There are many small jobs there are to do on a vehicle, nothing separates cars and motorbikes like replacing the “tax disc”.

Actually, the circular piece of paper that demonstrates that you have paid your vehicle excise duty not the vehicle tax, although, confusingly, the portal for paying the duty is called the tax disc site.

Anyway, whether a car or bike, the process to buy the piece of paper is equivalent.

Physically replacing the taxdisc on a car is a three second job once you have the car key 😉

This is not the case on the bike: first I get the right hex key (2.5mm) then the right socket or spanner (4mm) and take the first three bolts out from the weather proof cover holding and displaying the tax disc on the bike.

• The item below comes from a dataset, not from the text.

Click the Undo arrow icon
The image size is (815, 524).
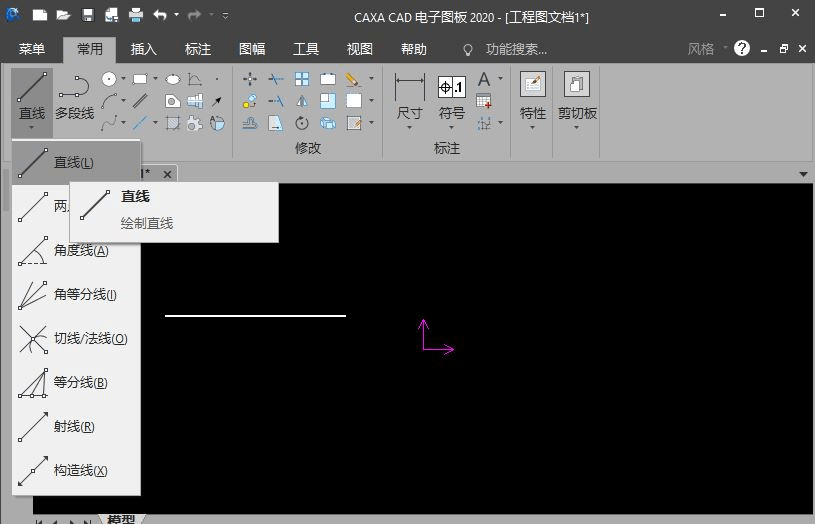point(160,16)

Then the holder is manipulated so I can get a further 3 bolts out and loosen a further two.  Now, fish out the old bit of paper and replace with the new one.  Now every bolt needs to be replaced and tightened and all the others tightened.  If I am lucky, I haven’t moved or lost the bit of paper displaying the legal status of my bike.  It is a legal requirement to display the tax disc on the vehicle but on the bike this is an £80 bit of paper that can be lost or stolen.

Unlike a car, checking the bit of paper on the bike is a bit hit or miss, depending on the weather.  So the police check everything via their radios.

Err…

Thanks to the increasing number of £0 rated vehicles and a final vote of confidence, the law has changed and from the 1st October 2014, this is no longer a legal requirement to display the payment on your bike, car or anything 🙂

In January, when we bought the Leaf, more money was spent on sending out our tax disc than was collected.  The abolishment of the need to display the tax disc is to save the government money.

For every biker in the country, it is going to save them valuable time.

Originally the tax disc came in to prove a vehicle was insured and had passed its MOT.

Surely, if the technology exists to automatically prove a vehicle can be taxed, further money can be saved by just performing the joint check on the fly rather than once a year with a monetary payment?